:: PROMPT ::
Copy each line of the material in which the word "computer" appears.

──────── RECORD EXCERPTS ────────

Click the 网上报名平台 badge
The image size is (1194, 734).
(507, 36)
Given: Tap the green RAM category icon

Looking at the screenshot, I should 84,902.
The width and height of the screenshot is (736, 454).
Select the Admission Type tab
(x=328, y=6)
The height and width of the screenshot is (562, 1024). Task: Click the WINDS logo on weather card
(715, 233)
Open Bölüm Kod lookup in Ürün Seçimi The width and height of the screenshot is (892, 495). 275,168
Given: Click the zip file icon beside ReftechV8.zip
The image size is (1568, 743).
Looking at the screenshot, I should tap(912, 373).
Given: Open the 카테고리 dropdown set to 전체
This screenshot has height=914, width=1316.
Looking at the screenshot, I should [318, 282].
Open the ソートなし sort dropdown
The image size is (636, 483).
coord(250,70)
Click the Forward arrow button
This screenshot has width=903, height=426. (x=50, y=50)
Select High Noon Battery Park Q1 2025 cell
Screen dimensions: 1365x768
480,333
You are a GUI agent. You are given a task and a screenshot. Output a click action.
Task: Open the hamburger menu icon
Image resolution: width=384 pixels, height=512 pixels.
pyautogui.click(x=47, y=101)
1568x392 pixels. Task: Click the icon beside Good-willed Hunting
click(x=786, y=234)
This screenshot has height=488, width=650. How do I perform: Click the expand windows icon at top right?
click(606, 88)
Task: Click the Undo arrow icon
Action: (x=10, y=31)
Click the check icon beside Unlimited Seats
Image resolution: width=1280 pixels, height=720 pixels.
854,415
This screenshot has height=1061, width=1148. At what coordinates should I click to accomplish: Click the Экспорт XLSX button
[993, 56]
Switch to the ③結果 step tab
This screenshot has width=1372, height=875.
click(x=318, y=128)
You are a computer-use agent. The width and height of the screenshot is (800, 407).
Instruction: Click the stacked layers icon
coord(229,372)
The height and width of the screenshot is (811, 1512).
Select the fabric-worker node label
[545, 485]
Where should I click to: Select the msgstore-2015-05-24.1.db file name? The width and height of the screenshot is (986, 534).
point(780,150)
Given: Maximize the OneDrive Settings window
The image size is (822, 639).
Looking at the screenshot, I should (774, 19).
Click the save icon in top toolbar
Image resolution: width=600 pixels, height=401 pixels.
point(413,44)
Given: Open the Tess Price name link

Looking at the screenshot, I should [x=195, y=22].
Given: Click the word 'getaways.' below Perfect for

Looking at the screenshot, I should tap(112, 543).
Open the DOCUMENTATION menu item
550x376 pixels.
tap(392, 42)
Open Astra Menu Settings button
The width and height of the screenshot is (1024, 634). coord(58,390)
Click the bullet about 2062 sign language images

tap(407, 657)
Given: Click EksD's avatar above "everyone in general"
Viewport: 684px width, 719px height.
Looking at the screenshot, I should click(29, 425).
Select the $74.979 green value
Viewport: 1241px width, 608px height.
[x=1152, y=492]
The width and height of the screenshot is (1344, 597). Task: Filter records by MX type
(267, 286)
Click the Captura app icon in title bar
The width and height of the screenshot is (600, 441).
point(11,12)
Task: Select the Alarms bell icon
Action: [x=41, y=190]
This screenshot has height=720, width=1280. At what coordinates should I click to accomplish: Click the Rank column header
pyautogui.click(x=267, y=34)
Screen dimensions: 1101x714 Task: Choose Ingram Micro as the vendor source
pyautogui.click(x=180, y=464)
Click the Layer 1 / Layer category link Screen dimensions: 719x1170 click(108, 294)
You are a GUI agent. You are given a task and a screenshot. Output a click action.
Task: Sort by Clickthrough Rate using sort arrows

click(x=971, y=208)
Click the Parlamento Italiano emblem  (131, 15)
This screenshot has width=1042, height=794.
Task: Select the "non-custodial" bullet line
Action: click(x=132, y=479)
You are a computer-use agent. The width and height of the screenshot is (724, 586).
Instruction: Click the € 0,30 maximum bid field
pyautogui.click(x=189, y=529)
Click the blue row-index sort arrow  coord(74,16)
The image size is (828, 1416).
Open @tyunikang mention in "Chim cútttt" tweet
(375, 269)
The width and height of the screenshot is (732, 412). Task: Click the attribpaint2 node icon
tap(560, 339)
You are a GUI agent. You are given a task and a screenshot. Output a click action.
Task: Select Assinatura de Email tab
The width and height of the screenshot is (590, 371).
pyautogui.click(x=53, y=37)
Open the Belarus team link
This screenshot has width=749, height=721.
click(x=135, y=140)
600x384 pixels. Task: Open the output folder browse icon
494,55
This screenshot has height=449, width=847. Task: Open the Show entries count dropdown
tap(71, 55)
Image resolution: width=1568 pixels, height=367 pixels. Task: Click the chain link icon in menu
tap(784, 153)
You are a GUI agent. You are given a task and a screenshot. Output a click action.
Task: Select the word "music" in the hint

────────

:: ANSWER AREA ::
You are a computer-use agent. The width and height of the screenshot is (800, 407).
You are a computer-use agent. The width and height of the screenshot is (724, 586).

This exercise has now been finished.